# Your assignment:
Copy exactly the lines from the line holding "Open the Overview panel" through the end of the material, and no others; pictures stay out.

# Information given:

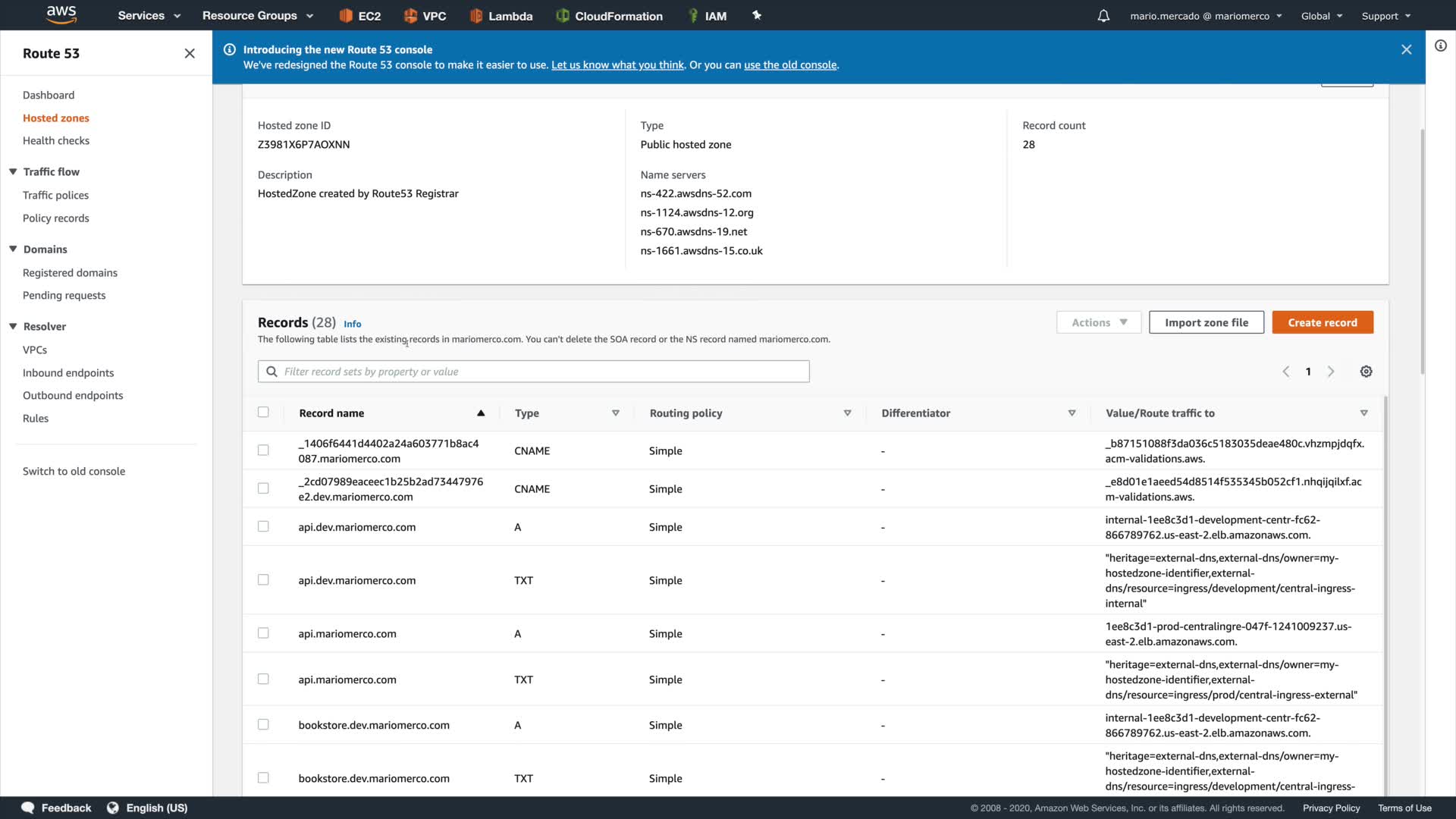Image resolution: width=1456 pixels, height=819 pixels.
Task: Collapse the Traffic flow section
Action: tap(13, 171)
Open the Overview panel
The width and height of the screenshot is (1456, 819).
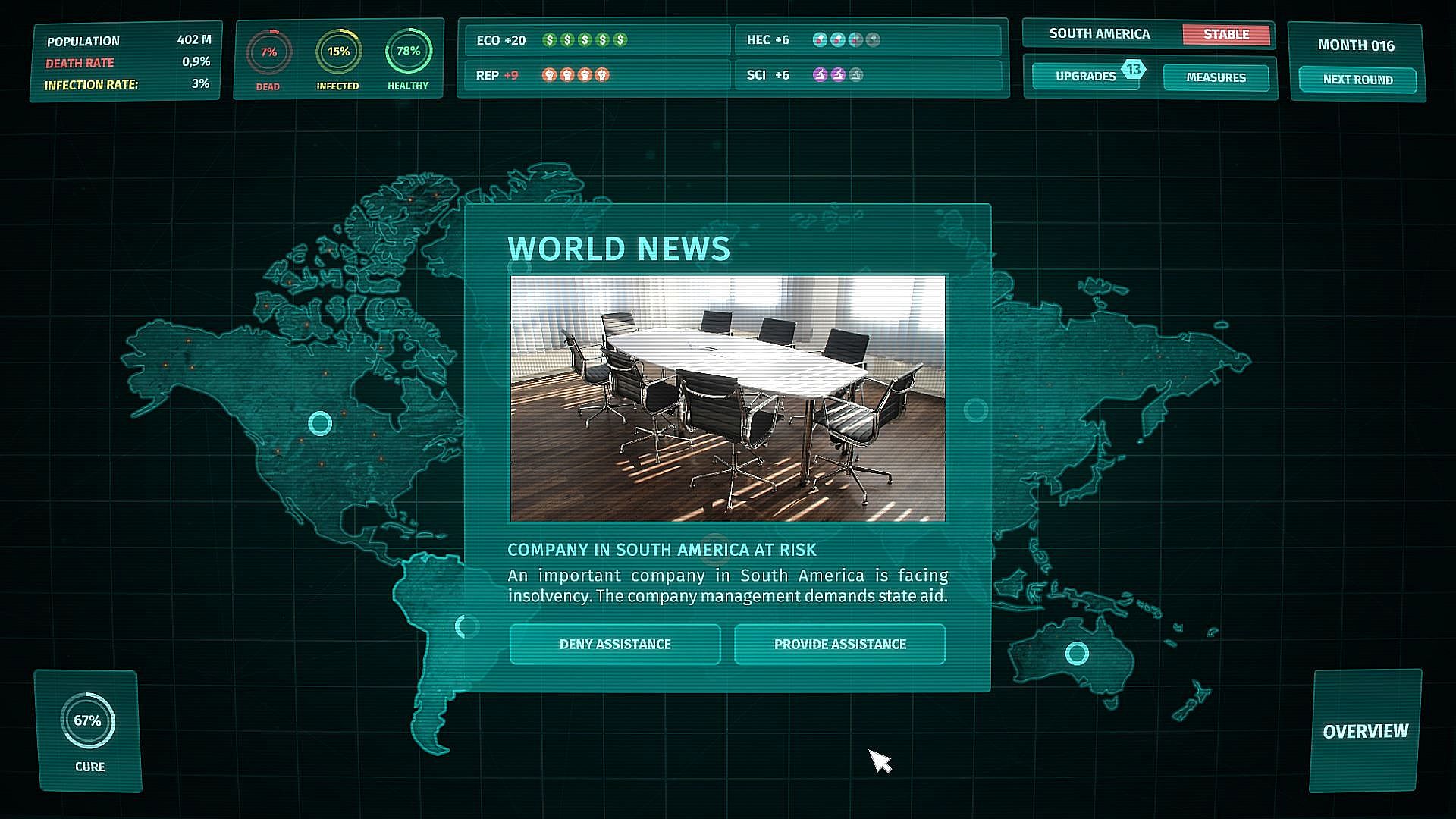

# Expected answer:
Open the Overview panel
The width and height of the screenshot is (1456, 819).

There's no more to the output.